Капитан заходил по палубе, как если бы открыл выпускной клапан, сбрасывая лишнее давление. Неожиданно он обернулся:
— Я от него добьюсь! Или он за борт выпрыгнет! Вы меня слышите? Где боцман?
— Мистер Вэйлард не закончил проверять часы, сэр. — Буш предпринял последнюю слабую попытку оттянуть дело.
— И не закончит, — сказал капитан.
Вот и боцман, семенит короткими ногами, за ним два помощника.
— Мистер Бут! — сказал капитан. Его настроение снова изменилось, на губах играла невеселая улыбка. — Возьмите этого негодяя. Справедливость требует, чтобы вы снова занялись им. Еще дюжина ударов тростью, да как следует. Еще дюжина, и он запоет, как миленький.
— Есть, сэр, — сказал боцман, но он колебался. Это была моментальная картинка: капитан в хлопающем сюртуке, боцман просительно глядит на Буша, дородные боцманматы стоят за ним, словно истуканы; рулевой, внешне безразличный ко всему, держит штурвал, глядя на марсели; несчастный мальчик сжался возле нактоуза — все это под серым небом, а кругом колышется серое море, раскинувшееся до безжалостного горизонта.
— Отведите его на главную палубу, мистер Бут, — сказал капитан.
Это было неизбежно; за словами капитана стояла власть парламента и освященная веками традиция. Поделать ничего было нельзя.
Вэйлард положил руки на нактоуз, словно собирался вцепиться в него и держать, пока его не утащат силой. Однако он опустил руки по швам и последовал за боцманом. Капитан, улыбаясь, проводил его взглядом.
Буш был рад, когда его отвлек старшина-рулевой, доложивший:
— Десять минут до восьми склянок, сэр.
— Очень хорошо. Будите подвахтенных.
Хорнблауэр появился на шканцах и подошел к Бушу.

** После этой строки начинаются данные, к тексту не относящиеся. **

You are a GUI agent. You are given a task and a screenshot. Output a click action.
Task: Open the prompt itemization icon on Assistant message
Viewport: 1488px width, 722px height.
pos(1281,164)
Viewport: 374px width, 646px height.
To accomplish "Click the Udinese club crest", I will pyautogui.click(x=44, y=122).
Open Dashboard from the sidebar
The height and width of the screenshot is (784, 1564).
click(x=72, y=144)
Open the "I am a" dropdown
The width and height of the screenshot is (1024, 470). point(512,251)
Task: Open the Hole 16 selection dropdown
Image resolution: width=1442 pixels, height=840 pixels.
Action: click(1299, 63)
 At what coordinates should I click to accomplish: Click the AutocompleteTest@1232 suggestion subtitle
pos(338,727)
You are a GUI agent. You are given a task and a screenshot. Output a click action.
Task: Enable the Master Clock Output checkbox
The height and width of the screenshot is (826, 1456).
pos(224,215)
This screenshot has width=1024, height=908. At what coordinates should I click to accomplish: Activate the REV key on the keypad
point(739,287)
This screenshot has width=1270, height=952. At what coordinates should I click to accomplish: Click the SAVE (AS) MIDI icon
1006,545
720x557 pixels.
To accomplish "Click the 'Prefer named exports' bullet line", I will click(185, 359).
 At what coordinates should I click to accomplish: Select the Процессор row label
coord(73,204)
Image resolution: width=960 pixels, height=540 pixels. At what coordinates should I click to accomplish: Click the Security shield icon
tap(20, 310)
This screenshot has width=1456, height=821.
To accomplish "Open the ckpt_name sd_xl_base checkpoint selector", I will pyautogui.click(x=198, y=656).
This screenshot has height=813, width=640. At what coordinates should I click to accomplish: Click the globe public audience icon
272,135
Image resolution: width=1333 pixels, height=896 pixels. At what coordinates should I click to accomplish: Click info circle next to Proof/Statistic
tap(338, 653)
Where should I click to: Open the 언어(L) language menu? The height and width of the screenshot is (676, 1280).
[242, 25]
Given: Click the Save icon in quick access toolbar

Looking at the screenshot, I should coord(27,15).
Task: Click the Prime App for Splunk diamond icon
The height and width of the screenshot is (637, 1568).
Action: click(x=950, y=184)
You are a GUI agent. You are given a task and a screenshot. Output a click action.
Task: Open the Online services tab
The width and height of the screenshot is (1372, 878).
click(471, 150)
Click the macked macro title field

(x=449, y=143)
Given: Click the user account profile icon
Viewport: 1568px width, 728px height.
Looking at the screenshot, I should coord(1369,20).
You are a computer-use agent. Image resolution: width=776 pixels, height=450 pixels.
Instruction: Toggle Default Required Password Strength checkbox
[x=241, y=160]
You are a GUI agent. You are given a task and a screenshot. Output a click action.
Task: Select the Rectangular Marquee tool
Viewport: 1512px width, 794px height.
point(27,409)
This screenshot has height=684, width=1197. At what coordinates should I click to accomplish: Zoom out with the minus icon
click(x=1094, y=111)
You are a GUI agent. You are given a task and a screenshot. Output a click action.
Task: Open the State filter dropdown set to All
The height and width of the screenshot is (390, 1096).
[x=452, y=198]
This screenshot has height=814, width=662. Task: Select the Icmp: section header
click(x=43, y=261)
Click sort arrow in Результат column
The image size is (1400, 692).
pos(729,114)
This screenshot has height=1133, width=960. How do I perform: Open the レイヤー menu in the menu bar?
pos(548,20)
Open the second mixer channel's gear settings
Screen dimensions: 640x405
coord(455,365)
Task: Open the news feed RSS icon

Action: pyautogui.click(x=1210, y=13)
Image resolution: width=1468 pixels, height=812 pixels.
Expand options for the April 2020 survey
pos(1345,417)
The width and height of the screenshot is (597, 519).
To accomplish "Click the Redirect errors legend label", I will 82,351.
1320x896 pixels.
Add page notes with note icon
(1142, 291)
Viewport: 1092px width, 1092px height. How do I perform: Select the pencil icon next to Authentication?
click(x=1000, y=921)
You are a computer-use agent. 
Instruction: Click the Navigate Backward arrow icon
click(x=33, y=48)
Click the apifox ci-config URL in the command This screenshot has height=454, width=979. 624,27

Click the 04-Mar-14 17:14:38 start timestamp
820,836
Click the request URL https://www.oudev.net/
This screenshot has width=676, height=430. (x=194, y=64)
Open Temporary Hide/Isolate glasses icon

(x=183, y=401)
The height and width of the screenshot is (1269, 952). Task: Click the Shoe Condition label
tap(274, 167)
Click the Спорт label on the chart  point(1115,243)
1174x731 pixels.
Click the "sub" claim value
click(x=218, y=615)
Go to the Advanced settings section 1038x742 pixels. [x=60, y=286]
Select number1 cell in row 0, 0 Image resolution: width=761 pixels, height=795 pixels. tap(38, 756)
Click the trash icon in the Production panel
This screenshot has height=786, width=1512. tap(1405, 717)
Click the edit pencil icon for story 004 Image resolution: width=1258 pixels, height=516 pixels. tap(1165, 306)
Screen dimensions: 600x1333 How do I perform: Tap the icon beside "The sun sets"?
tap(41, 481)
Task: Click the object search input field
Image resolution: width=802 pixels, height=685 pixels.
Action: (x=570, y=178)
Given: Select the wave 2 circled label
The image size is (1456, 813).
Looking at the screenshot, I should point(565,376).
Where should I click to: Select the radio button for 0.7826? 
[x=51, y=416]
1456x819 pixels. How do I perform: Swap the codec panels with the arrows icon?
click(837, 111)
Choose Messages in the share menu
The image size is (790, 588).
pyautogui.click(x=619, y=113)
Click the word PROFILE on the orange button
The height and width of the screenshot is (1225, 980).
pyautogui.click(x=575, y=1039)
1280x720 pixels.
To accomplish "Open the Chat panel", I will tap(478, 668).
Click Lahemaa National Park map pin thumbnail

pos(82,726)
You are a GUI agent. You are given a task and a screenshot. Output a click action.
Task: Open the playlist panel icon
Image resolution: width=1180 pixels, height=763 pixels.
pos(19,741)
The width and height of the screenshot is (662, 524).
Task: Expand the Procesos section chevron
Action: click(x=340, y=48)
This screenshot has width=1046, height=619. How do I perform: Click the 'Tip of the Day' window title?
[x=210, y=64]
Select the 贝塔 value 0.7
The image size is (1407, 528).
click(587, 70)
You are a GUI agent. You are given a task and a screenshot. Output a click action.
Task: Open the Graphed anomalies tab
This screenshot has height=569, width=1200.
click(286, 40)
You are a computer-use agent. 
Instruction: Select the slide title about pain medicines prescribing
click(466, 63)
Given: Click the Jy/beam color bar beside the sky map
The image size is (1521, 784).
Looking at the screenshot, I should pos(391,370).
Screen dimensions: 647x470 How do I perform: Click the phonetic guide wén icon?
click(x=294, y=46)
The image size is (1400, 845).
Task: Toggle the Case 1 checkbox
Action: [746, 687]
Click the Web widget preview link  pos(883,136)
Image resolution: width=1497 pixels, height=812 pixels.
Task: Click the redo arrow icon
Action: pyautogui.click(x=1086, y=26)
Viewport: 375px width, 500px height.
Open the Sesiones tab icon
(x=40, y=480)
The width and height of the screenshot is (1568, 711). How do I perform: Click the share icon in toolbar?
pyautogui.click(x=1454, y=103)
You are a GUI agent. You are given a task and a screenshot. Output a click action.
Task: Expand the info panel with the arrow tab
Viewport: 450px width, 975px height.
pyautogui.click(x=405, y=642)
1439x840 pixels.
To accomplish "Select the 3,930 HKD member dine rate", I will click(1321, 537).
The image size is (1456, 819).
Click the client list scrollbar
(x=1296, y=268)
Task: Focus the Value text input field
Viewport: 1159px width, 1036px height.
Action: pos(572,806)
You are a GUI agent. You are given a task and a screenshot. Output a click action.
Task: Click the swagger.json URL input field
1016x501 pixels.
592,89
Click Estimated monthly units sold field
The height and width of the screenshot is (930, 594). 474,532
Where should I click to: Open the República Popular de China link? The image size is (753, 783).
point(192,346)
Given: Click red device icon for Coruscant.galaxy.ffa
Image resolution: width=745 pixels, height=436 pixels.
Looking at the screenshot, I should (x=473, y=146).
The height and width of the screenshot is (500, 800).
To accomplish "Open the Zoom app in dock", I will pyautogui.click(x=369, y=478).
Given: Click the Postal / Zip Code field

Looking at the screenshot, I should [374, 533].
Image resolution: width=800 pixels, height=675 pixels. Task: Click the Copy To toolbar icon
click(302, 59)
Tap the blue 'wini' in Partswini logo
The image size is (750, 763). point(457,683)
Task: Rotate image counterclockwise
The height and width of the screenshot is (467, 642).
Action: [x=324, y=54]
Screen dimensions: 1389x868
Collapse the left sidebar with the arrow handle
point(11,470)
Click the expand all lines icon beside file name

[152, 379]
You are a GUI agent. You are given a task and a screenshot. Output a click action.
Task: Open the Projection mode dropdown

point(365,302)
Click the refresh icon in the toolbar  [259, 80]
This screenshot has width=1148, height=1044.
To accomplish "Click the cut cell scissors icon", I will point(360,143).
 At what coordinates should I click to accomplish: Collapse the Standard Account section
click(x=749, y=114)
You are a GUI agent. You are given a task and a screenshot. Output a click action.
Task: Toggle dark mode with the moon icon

— Не вы должны меня сменять, — сказал Буш.
— Нет, я. Приказ капитана.
Хорнблауэр говорил без всякого выражения. Буш уже привык, что офицеры на корабле держатся скрытно, и знал, по какой причине. Однако любопытство заставило еще спросить:
— Почему?
— Мне назначено двухвахтное дежурство, — бесстрастно сказал Хорнблауэр. — До дальнейших распоряжений.
Говоря это, он смотрел на горизонт; лицо его не выражало никаких чувств.
— Плохо дело, — сказал Буш и тут же засомневался: не слишком ли он далеко зашел, выразив таким образом сочувствие. Но поблизости никого не было.
— В кают-компании не давать мне спиртного, — продолжал Хорнблауэр, — до дальнейших распоряжений. Ни моего, ни чьего-либо еще.